Cryogenic Time-Resolved Laser-Induced Fluorescence Spectroscopy (TRLFS) and in-Capillary UV-VIS spectrophotometry have been used for a direct speciation in low concentration ranges (10$^{-8}$ M – 10$^{-3}$ M, 10$^{-6}$ M – 10$^{-2}$ M).
However, subsequent spectral series data analysis face two major problems –
- Even robust Multilinear methods (ranging from Parallel Factor Analysis to PCA respecting matrix dependence of luminescence life-times of each component) suffer from ill-conditioned spectral data (as individual components are nearly indistinguishable in both spectral and temporal domains).
- Data analysis provides us with a set of individual component spectra and concentration profiles. But how to assign components to a particular chemical species? In particular, when independent information on chemical composition of studied natural sample is limited - individual component assignment from, often incomplete, literature data could be insufficient.
We propose first-principles-based Computational Chemistry protocol to tackle both problems.
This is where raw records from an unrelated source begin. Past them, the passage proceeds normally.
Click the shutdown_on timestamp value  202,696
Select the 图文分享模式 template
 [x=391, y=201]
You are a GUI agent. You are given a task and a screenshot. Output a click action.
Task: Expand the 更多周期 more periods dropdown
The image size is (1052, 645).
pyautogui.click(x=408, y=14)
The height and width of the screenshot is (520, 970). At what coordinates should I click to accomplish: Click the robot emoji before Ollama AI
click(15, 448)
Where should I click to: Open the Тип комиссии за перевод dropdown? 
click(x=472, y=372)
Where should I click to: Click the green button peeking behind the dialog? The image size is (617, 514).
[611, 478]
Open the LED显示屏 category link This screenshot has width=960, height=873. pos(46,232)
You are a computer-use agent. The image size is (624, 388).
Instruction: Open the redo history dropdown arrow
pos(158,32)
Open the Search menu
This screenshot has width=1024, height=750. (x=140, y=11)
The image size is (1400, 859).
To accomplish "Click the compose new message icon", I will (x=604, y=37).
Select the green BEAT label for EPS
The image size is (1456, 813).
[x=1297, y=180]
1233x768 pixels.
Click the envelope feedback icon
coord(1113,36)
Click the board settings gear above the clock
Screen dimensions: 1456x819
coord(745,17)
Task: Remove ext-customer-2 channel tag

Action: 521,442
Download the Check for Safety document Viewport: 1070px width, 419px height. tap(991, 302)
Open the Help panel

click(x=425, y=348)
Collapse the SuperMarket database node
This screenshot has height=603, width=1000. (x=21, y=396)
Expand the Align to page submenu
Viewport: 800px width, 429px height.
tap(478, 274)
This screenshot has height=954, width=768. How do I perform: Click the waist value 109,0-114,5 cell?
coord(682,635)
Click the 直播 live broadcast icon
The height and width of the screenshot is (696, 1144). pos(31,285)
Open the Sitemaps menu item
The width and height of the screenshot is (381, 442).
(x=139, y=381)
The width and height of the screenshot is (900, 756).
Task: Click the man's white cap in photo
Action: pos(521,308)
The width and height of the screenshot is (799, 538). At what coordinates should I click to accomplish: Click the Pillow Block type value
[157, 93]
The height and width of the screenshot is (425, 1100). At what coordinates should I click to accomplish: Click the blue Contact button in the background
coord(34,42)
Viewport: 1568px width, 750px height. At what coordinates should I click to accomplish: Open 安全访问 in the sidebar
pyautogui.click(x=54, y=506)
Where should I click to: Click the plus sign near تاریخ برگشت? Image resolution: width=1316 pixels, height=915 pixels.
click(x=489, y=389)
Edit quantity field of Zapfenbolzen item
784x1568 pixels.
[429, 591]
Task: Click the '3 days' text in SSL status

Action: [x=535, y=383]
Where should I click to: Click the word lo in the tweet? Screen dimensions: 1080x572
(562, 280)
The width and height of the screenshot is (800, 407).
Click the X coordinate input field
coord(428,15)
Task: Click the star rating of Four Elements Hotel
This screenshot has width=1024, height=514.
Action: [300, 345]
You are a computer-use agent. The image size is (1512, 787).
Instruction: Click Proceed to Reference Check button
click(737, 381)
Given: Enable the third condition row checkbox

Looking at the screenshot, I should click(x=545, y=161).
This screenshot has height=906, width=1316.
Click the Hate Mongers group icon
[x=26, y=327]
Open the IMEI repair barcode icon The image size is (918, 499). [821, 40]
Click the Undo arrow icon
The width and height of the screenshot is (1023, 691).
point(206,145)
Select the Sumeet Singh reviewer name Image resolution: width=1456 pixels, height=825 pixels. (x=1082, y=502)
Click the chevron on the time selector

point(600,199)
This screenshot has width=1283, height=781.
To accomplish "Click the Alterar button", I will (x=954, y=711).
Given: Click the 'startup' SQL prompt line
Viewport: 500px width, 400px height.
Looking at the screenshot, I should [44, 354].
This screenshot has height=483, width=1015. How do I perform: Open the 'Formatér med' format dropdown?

Aside to the spin-orbit splitting including quasi-relativistic and relativistic spectral parameter estimation extending the preliminary study 1, a protocol connecting Classical Molecular Dynamics sampling, ground and excited state geometry optimization, normal mode computation and multimode Franck-Condon Factor computation has been proposed for individual components spectra computer simulation (Fig. 1). The preliminary versions of protocol were applied to aquo complex [UO$_2$(H$_2$O)$_5$]$^{2+}$ [2] and tris(sulfate) complex, [UO$_2$(SO$_4$)$_3$]$^{4-}$.
Literature
1 Višňák J., Steudtner R., Kassahun A., Hoth N.: Multilinear analysis of Time-Resolved Laser-Induced Fluorescence Spectra of U(VI) containing natural water samples, EPJ Web of Conferences, Volume 154, p. 01029 (2017), DOI: 10.1051/epjconf/201715401029.
[2] Višňák J., Sobek L., MetaCentrum 2017 Annual Report (to be published).